THE RAROTONGAN RESORT HOTEL LIMITED
Appellant


AND


T & W DEVELOPMENT LIMITED T/A SNOWBIRD LAUNDRY
Respondent


Coram: Williams, CJ
Barker, JA
Smellie, JA


Counsel: Mr P David and
Mr I Denton for Appellant
Mr A Manarangi for Respondent


Hearing: 9 November 2005
Date of Judgment: 9 February 2006


JUDGMENT OF THE COURT


Introduction


1. The appeal and cross appeal in this matter are in relation to the judgment of Grieg CJ (CJ) dated 14.03.05. The appellant (Hotel) owns and operates the Rarotongan Resort Hotel which is the largest on the main island of Rarotonga. As at the time of trial in 2004, Hotel was a four-star resort with 124 standard rooms and 32 suites. But when first acquired by its present owners in September 1997, it was in a run-down state.


2. The respondent (Snowbird) owns and operates the largest commercial laundry business in Rarotonga. Its business is almost exclusively with the hotel and accommodation facilities on the island. In September 1997, Hotel became one of Snowbird's customers.


3. The CJ described the services provided by Snowbird in paragraph 6 of his judgment as follows:


"6. The service provided by [Snowbird] is the provision of linen, sheets and pillow slips and if called for towels, out of the general stock held by it at its laundry premises. [Snowbird] operates a six day delivery service by which, several times a day, a vehicle is driven round the island calling at each hotel or motel to pick up the bags of soiled linen and return bags of clean linen. There is no stock identified to any one hotel. It is all the common stock so that what is returned is not the linen previously picked up but out of the stock of clean linen. [Snowbird] makes no charge for the first supply or any continuing replacement of the general stock. There was evidence that on some few occasions it claimed for losses. The only regular charge is for laundering. No charge is made for damaged, worn or stained linen."


4. Between 1997 and October 2000, the Hotel steadily improved its standards and occupancy rate to reach the four-star status. Its trade with Snowbird expanded accordingly. The original stock provided in 1997 was added to in 1998, 1999 and 2000. Initially only bed linen was supplied, but in February 1999, bath towels and bath mats were included. All arrangements were oral.

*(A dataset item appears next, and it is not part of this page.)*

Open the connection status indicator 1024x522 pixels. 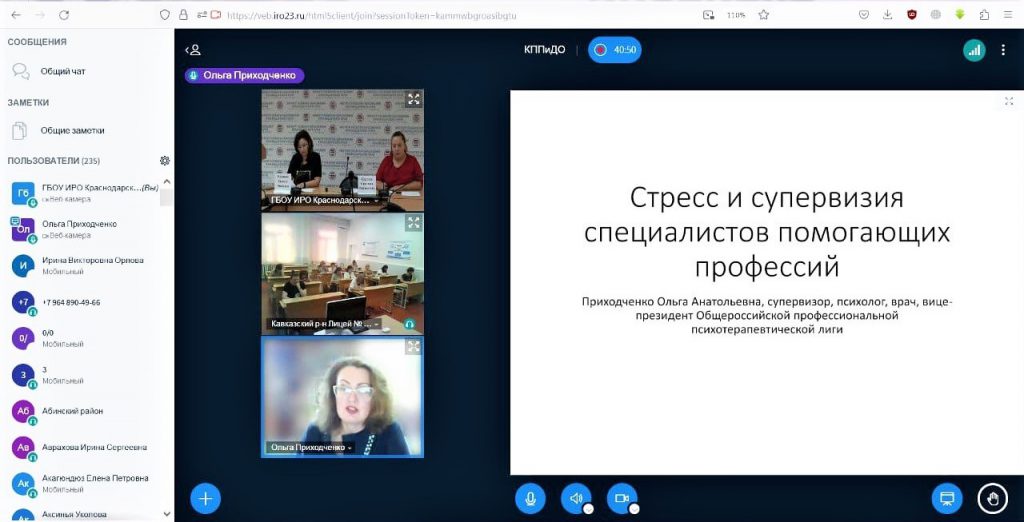[x=974, y=50]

5. During 1999, the Hotel began to launder some of Snowbird's stock in-house. Hotel had always laundered its own tablecloths and associated linen. Snowbird more or less acquiesced in this initially, but from June to October 2000, Hotel, (it says of necessity because of poor and unreliable service by Snowbird), was laundering more and more of Snowbird's stock. This resulted in complaints and meetings in September/October of 2000. When the issue was not resolved, Snowbird terminated the contract on seven days' notice and demanded the return of all its stock.


6. Hotel as a consequence had to acquire its own stock and significantly expand its in-house laundry facilities to cope. But Snowbird claimed not all its stock was returned and that Hotel's breaches entitled it to repudiate the contract. Hotel on the other hand, claimed it was entitled to reasonable notice and had incurred costs in having to purchase stock at short notice and had suffered losses as a result of the peremptory withdrawal by Snowbird of its services.


7. It was common ground, (or at least not open to dispute), that Snowbird was the only commercial laundry in Rarotonga capable of meeting Hotel's requirements. Further, that procurement of replacement stock and additional equipment to establish an in-house laundry large enough to meet Hotel's requirements all had to be sourced offshore and urgently imported.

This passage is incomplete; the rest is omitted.